*** Opening of DATA FOR THIS TASK ***

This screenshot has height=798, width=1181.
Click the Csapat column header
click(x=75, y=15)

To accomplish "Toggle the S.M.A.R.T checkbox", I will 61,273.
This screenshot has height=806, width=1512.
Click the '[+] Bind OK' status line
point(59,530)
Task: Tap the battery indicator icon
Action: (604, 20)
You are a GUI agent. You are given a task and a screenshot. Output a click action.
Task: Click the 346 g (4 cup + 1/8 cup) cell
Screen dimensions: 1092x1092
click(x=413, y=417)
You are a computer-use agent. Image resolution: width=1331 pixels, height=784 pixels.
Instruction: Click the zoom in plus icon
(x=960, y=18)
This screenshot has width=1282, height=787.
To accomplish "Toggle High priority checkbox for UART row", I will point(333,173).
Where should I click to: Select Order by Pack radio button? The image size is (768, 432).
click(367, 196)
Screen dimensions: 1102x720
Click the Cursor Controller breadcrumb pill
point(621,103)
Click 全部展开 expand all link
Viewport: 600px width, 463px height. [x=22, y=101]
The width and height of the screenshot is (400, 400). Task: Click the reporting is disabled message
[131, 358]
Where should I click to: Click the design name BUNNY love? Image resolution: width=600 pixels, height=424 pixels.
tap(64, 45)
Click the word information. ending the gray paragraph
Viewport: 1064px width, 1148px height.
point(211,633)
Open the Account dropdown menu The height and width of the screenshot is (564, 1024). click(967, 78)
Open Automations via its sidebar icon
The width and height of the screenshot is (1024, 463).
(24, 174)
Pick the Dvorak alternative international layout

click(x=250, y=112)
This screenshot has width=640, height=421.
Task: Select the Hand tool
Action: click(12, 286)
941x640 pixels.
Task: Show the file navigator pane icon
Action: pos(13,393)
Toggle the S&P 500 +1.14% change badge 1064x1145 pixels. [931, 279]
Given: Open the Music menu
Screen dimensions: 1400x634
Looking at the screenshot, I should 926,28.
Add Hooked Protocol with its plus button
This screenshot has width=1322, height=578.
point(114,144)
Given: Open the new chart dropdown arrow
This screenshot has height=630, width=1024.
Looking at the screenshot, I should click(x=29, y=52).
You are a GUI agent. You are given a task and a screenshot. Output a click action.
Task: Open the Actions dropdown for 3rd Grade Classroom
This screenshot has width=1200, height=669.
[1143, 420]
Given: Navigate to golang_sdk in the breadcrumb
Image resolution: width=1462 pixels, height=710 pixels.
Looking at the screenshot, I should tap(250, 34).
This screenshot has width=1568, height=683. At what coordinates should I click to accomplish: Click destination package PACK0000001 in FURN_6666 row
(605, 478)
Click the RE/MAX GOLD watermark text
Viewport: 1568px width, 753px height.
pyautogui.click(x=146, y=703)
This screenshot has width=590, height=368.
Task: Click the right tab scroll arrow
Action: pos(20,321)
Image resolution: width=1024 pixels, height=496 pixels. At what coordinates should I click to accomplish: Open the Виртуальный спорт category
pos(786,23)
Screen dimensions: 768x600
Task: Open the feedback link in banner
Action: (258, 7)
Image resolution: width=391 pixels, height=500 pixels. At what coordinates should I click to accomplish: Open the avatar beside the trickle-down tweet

*** Close of DATA FOR THIS TASK ***

### THE TASK:
Count the lines in the listing that hold the word "Toggle", then give the number and nothing else.

### EXERCISE ANSWER:
3